As you can see, querying with NoRM is pretty easy – and I think the NoRM guys have found a pretty decent workaround in the case of dot notation, where C#’s syntax could not be bent further.

Stay tuned for more posts…

Fun with NoRM 1

My previous posts on MongoDB have been pretty un-.NETty, in that I have focused almost entirely on how to work the DB through its JavaScript API. To remedy that, I shall write a few short posts on how to get rolling with MongoDB using NoRM, the coolest C# driver for MongoDB at the moment.

First post will be on how to connect and shove data into MongoDB.
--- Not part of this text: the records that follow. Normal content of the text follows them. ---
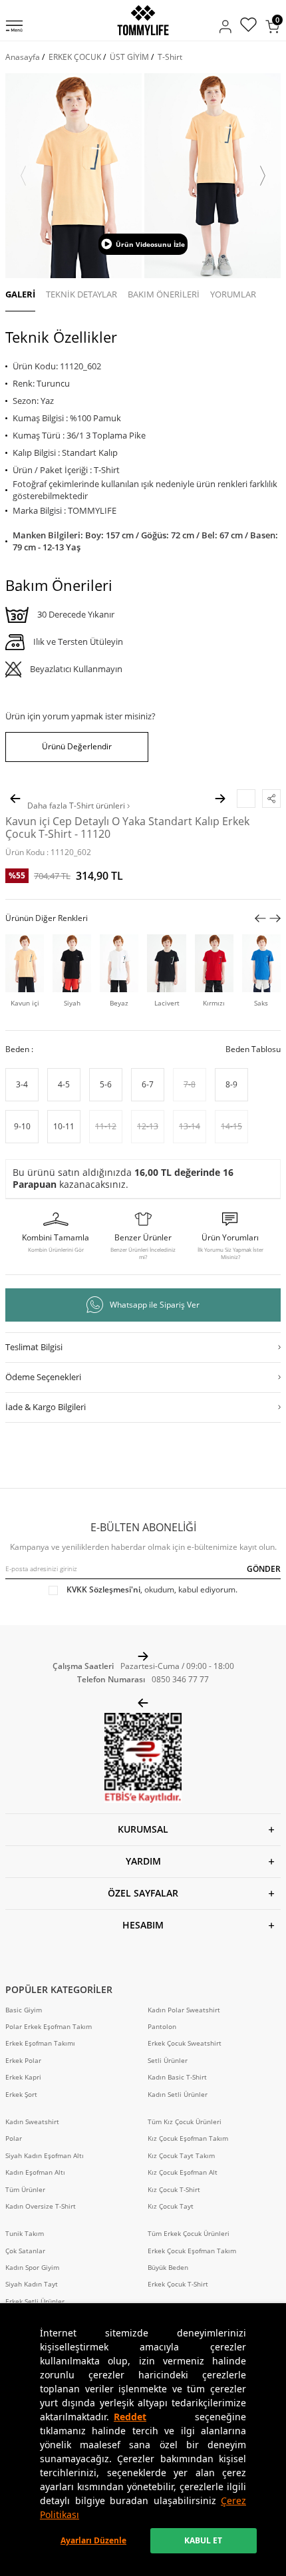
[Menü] (14, 27)
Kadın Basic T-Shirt (177, 2077)
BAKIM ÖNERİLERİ (164, 294)
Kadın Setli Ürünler (178, 2094)
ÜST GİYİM (129, 57)
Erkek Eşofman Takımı (40, 2043)
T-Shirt (170, 57)
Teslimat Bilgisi (34, 1347)
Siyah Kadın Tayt (31, 2284)
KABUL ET (203, 2540)
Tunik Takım (24, 2233)
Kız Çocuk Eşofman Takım (188, 2138)
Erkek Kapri (23, 2077)
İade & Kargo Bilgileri (45, 1407)
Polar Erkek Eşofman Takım (48, 2026)
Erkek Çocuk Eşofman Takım (192, 2251)
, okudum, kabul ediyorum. (152, 1589)
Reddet (130, 2416)
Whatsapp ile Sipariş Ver (155, 1304)
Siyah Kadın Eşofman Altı (44, 2155)
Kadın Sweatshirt (32, 2121)
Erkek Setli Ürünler (35, 2301)
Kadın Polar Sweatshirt (184, 2010)
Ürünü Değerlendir (77, 746)
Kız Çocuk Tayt (171, 2206)
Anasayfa (22, 57)
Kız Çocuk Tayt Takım (181, 2155)
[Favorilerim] (248, 26)
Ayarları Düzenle (93, 2540)
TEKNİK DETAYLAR (81, 294)
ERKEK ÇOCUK (75, 57)
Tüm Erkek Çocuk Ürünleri (188, 2233)
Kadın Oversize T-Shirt (40, 2206)
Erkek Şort (21, 2094)
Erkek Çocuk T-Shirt (178, 2284)
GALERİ (20, 294)
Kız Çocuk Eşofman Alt (182, 2172)
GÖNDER (264, 1568)
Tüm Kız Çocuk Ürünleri (184, 2121)
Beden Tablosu (253, 1049)
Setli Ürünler (168, 2060)
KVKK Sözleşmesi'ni (103, 1589)
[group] (73, 175)
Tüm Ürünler (25, 2189)
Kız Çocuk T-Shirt (174, 2189)
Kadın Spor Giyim (32, 2267)
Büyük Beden (168, 2267)
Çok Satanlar (25, 2251)
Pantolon (162, 2026)
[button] (23, 176)
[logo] (142, 20)
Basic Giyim (23, 2010)
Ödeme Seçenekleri (43, 1377)
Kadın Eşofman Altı (35, 2172)
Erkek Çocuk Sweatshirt (184, 2043)
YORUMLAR (233, 294)
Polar (13, 2138)
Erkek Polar (23, 2060)
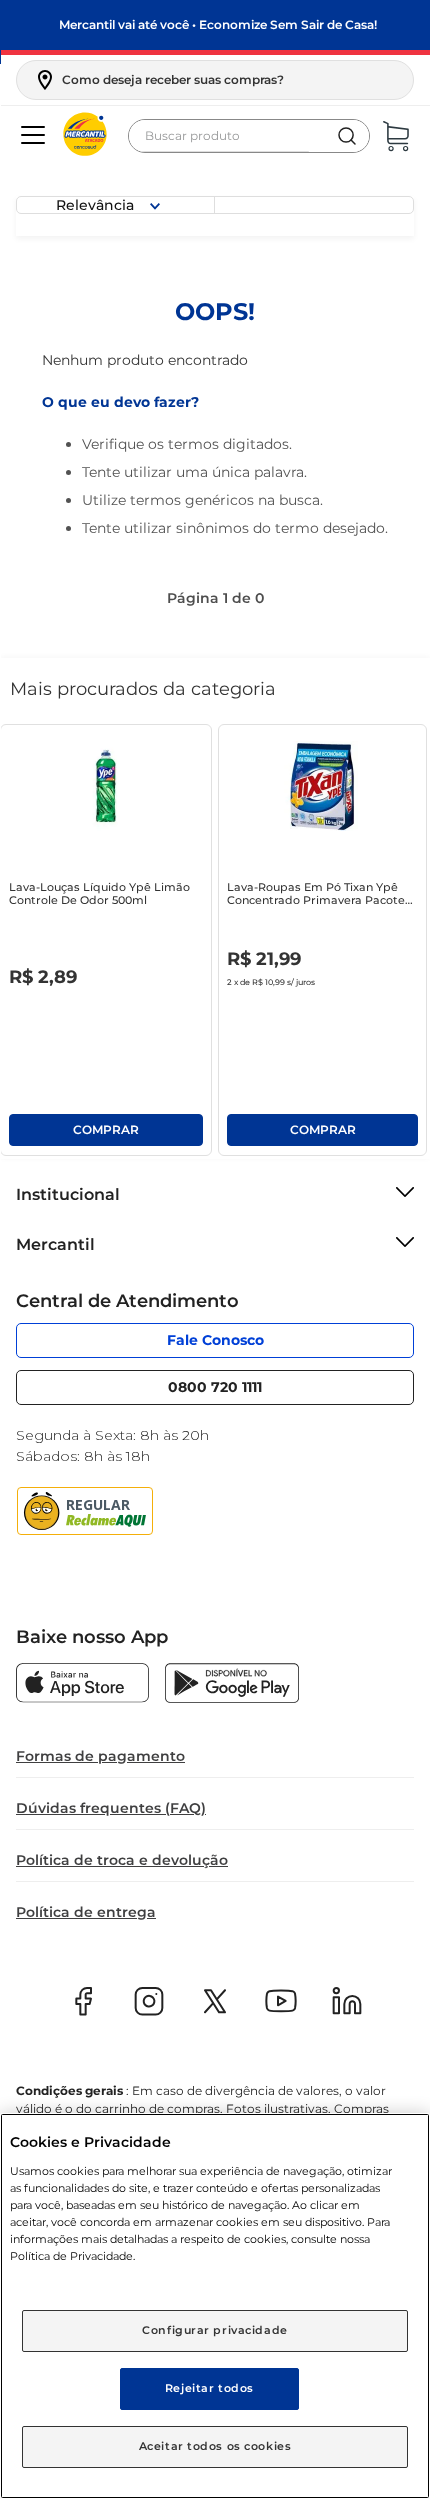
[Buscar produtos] (347, 136)
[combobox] (249, 136)
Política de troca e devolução (122, 1860)
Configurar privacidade (215, 2330)
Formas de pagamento (100, 1756)
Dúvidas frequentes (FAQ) (111, 1808)
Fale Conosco (215, 1340)
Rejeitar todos (209, 2388)
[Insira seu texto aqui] (82, 1685)
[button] (158, 80)
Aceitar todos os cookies (215, 2446)
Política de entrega (86, 1912)
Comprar (106, 1130)
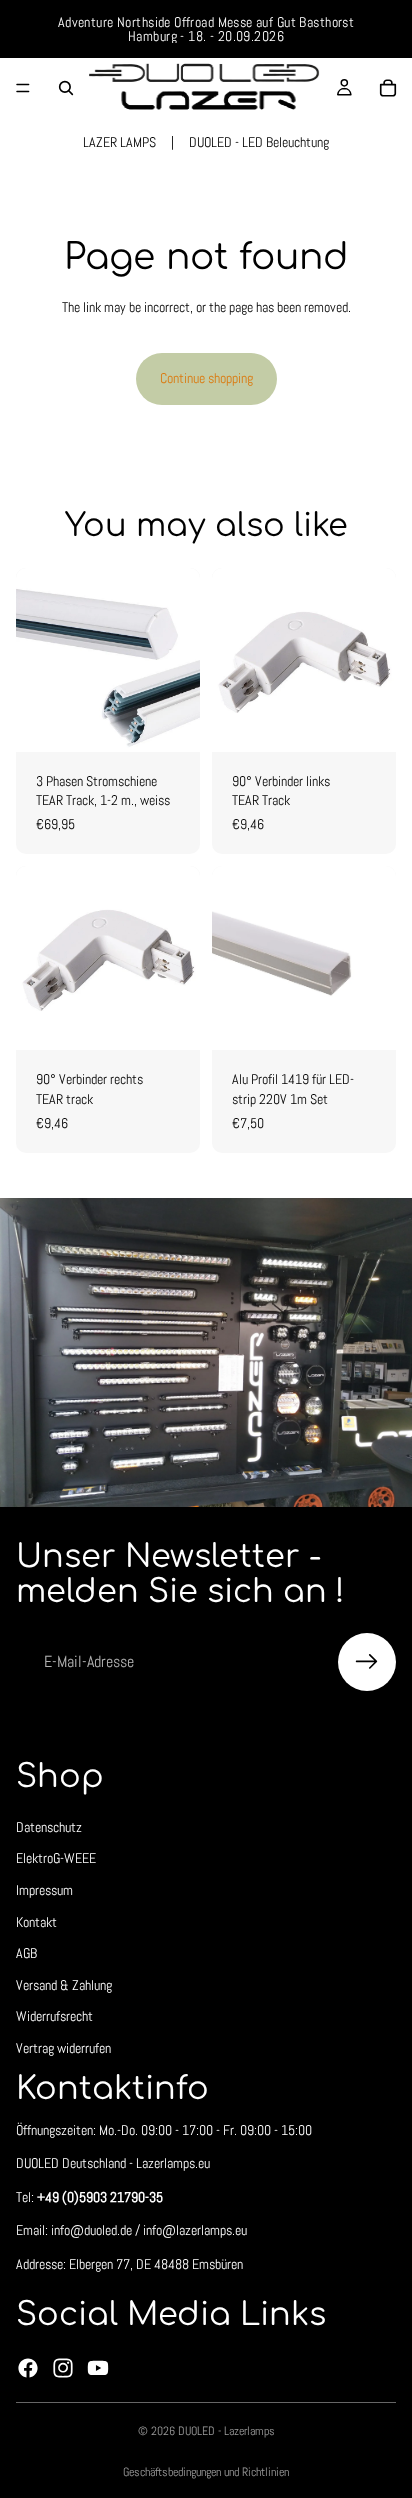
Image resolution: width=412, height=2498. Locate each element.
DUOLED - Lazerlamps (226, 2431)
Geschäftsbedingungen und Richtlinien (206, 2472)
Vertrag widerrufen (63, 2048)
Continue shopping (206, 378)
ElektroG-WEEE (56, 1859)
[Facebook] (28, 2368)
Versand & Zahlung (64, 1985)
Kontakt (36, 1922)
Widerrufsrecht (54, 2017)
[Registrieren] (367, 1662)
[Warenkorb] (388, 88)
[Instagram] (63, 2368)
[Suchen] (66, 88)
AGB (26, 1953)
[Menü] (23, 88)
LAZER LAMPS (119, 142)
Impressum (44, 1890)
Short introduction to NoRM

NoRM is “No Object-Relational Mapping”. It’s a .NET-driver, that allows you to map objects and their fields and aggregated objects into documents. I like NoRM because it’s successfully preserved that low-friction MongoDB-feeling, bridging C#’s capabilities nicely to those of JavaScript in the best possible way, providing some extra C#-goodies along the way. Please read on, you’ll see…

Connect to MongoDB

Easy – can be done like so:

using(var mongo = Mongo.Create("mongodb://hostname/dbname"))
{
   // go crazy in here!!1
}

Inserting a few documents

Inserting documents with NoRM is easy – just create a class with fields and aggregated objects, and make sure the class either has a property named something like “Id” or has a property decorated with [MongoIdentifier], e.g. like so:

public class Order
{
    public Order()
    {
        Id = ObjectId.NewObjectID();
        Items = new List<Item>();
    }
 
    public ObjectId Id { get; set; }
    public int Number { get; set; }
    public List<Item> Items { get; set; }
}
 
public class Item
{
    public string Name { get; set; }
    public int Amount { get; set; }
}

- and then go ahead and pull a strongly typed collection and insert documents into it:

var orders = mongo.GetCollection<Order>();
 
orders.Insert(new Order {
    Number = 1,
    Items = {
        new Item { Name = "beer" },
        new Item { Name = "nuts" },
    }
});

Now, to make this work I need to create five 200-line XML-files with mapping info etc. </kidding> no, seriously – that’s all it takes to persist an entire aggregate root!!

Pretty cool, eh? That’ s what I meant when I said low friction. Stay tuned for more posts, e.g. on how to query a collection…

I will be speaking about NoSQL and MongoDB

as seen from the eyes of a .NET developer at two events in June (in Danish).

The first event is a JAOO Geek Night at Dong Energy in Skærbæk on Tuesday June 29th at 4:30 pm. You can read more about the free JAOO Geek Nights here.

The other event is a meeting in Århus .NET User Group, which is the day after, on Wednesday June 30th at 6 pm – you can sign up via Facebook here.

I’m really looking forward to it, because I think we will have some interesting discussions. And perhaps we can widen a few people’s horizons :)

Hope to see a lot of engaged people at both events.